The demythologized accounts of the band of brothers as a confederacy of thieves and an assembly of severed body parts figure forth an alternative story, reiterating the generic tensions which give shape to Henry V. Shakespeare discloses the artifices—both political and aesthetic—which fabricate a vision of unanimity. He thus reveals the fictive character of the comedic closure created by Henry's rewriting of the Southampton plot as a triumphant Last Judgment and his fashioning of the story of Agincourt as its redemptive counterpart. The comedic mode is sustained by a conjuring effort expressed in pleas, promises and acts of imagination. These voices deny, rebuke or transcend the reverse story—history as an account of fraternal enmity. Ironically, these voices at once demystify the English historiographic assumption that foreign conquest reflects or enhances national unity.75 For example, Bardolph's plea for reconciliation between Pistol and Nym, “Come, shall I make you two friends? We must to France together” (II.i.90-93), juxtaposed with the tragic alternative—“knives to cut one another's throats”—is echoed by Bates's plea, “Be friends, you English fools, be friends” (IV.i.219). Henry's promise of eternal brotherhood is adumbrated by the material vision of Pistol's promise to Nym. Just as his assurance that “friendship shall combine, and brotherhood” (II.i.109) anticipates the literal profits of that union, so Henry's promises serve his imperial ambitions. Not only do the characters persuade one another, but the Chorus in a language of unanimity (“all,” “every,” “solely” [II.pro.1-4]) also directs us in the romantic project of imagining the unity of “English purposes” (II.pro.15). Although the Chorus enjoins the audience to accept its poetic figuration as history, “submitting the shows of things to the desires of the mind,”76 the conjuring mode discloses that we are witnessing not history itself but the ceremonial fashioning of an historical text.
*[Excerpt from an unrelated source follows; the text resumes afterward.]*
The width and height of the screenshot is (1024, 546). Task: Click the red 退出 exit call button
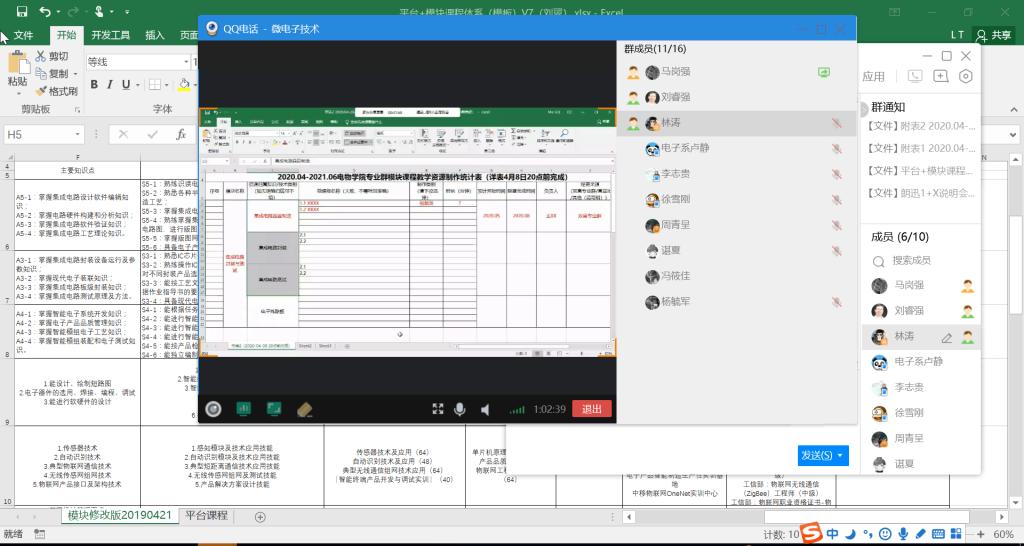tap(592, 409)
While the interior play, Henry's play, imitates the comedic form of redemptive history, all but overpowering dissenting voices which, like that of Williams, invoke the tragedy of damnation, a third “ending” is proposed in the play's epilogue. Recalling the historical continuum, signaled by references to the succession and the future, Shakespeare reframes the past. The Chorus supplants the ending of Henry's story with the record of recurring civil violence. One becomes “many” (Epi.11, 12) as Henry's brothers vie for control of the realm and its young heir.77 Shakespeare counters a comedic myth of transcendence with a secular vision of history similar to Geoffrey of Monmouth's ironic or realistic emplotment of British history, in which fraternal enmity and reconciliation are part of a continuous and inescapable cycle. Distancing history's amoral conflicts and its temporary and pragmatic reconciliations from the history of the heavenly city, Shakespeare represents this cyclical interplay of tragic and comedic scenarios as a parodic counterfeit of the tragicomic form of redemptive history.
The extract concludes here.